** begin **
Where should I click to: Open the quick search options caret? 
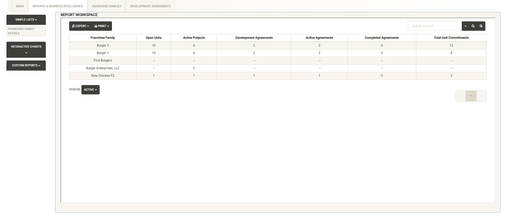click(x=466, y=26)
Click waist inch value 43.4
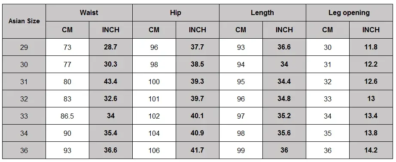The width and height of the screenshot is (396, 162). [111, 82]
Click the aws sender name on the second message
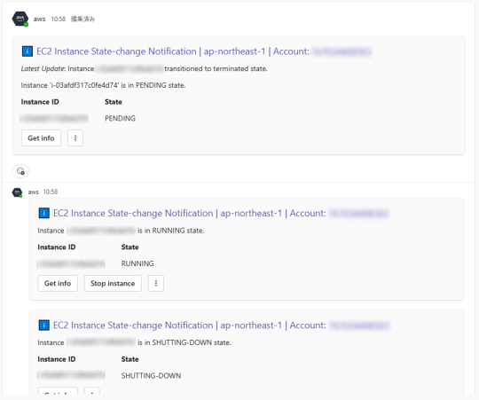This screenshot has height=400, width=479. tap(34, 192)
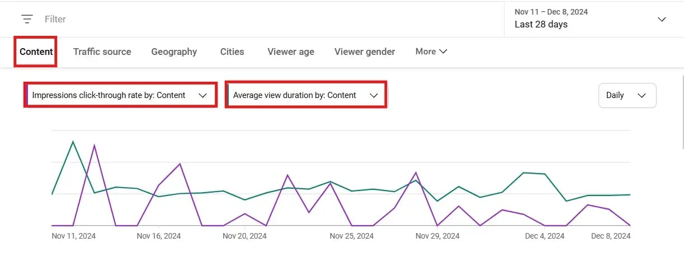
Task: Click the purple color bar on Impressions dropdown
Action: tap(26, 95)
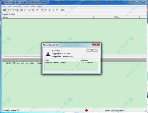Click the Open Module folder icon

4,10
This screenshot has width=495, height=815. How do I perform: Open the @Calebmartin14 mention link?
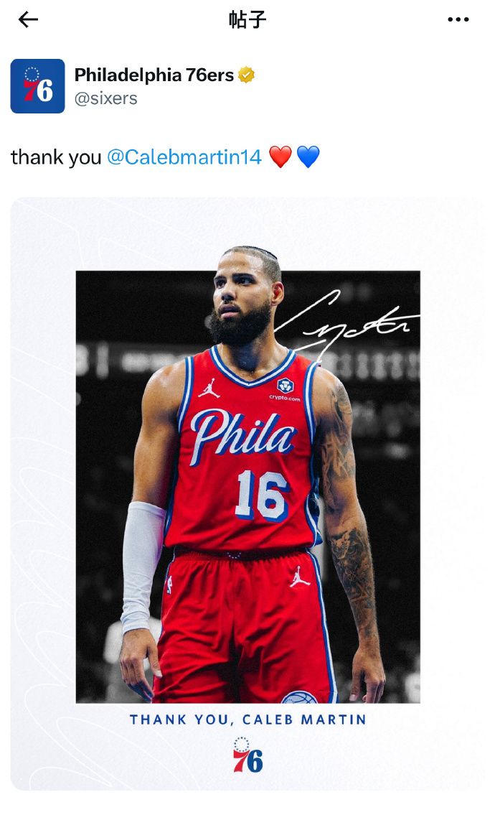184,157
** end **
** begin **
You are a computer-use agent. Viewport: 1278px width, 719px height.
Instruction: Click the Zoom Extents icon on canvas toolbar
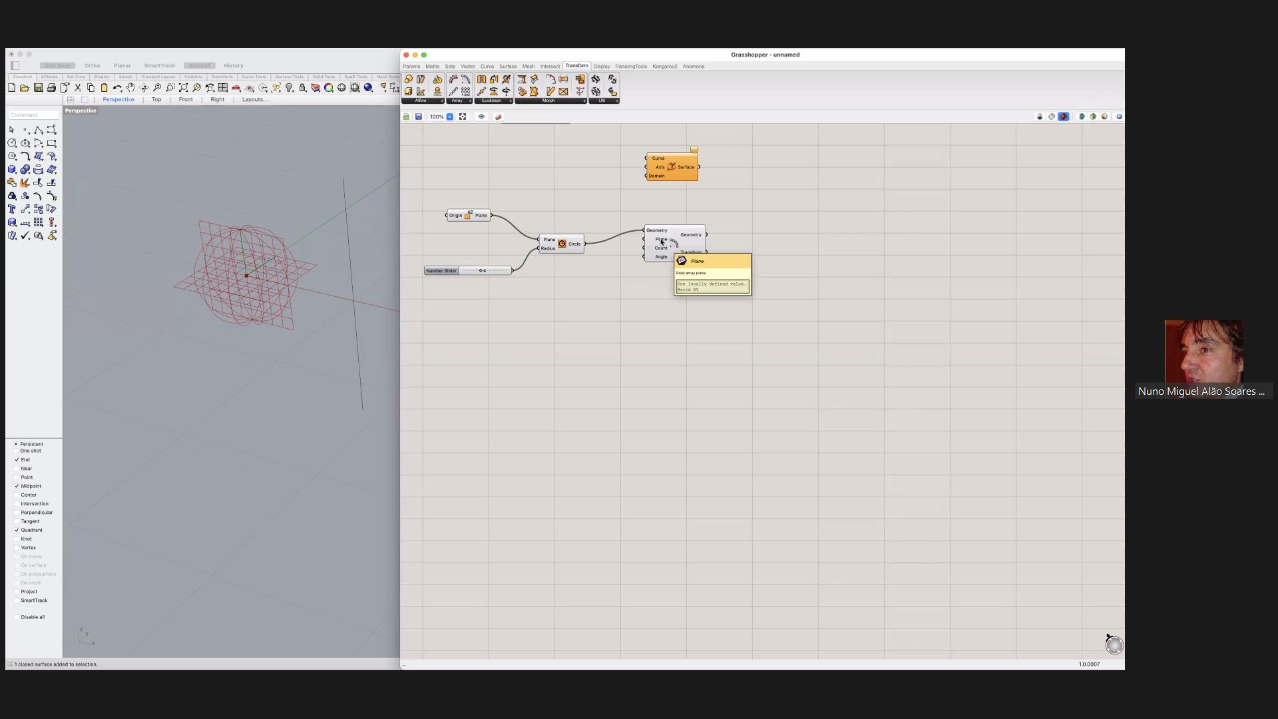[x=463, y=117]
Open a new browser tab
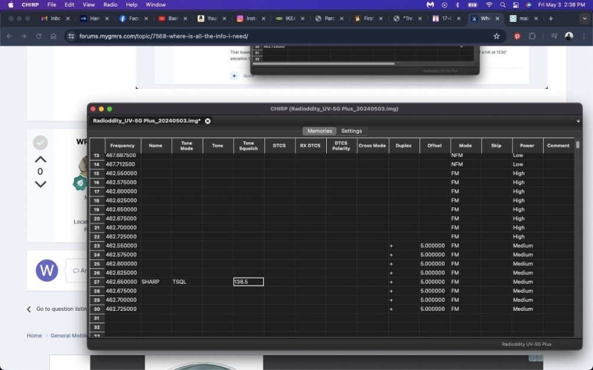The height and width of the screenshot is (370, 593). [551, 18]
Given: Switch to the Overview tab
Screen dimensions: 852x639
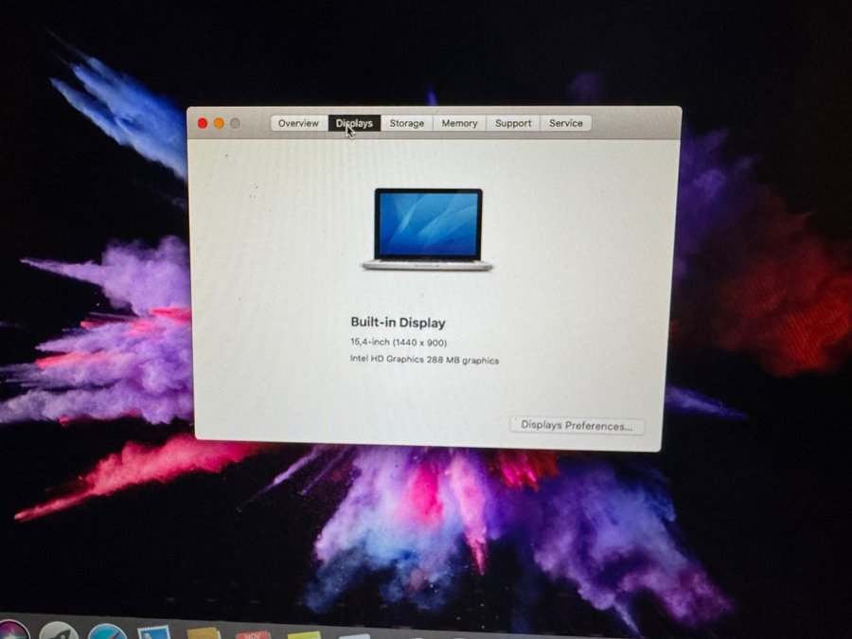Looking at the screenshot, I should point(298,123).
** end **
### Exercise description
Return the lines between the one holding "Given: Switch to the Overview tab" and the one holding "Looking at the", inclusive, reproducing the records verbatim and omitting the pictures.

### Solution for this exercise
Given: Switch to the Overview tab
Screen dimensions: 852x639
Looking at the screenshot, I should point(298,123).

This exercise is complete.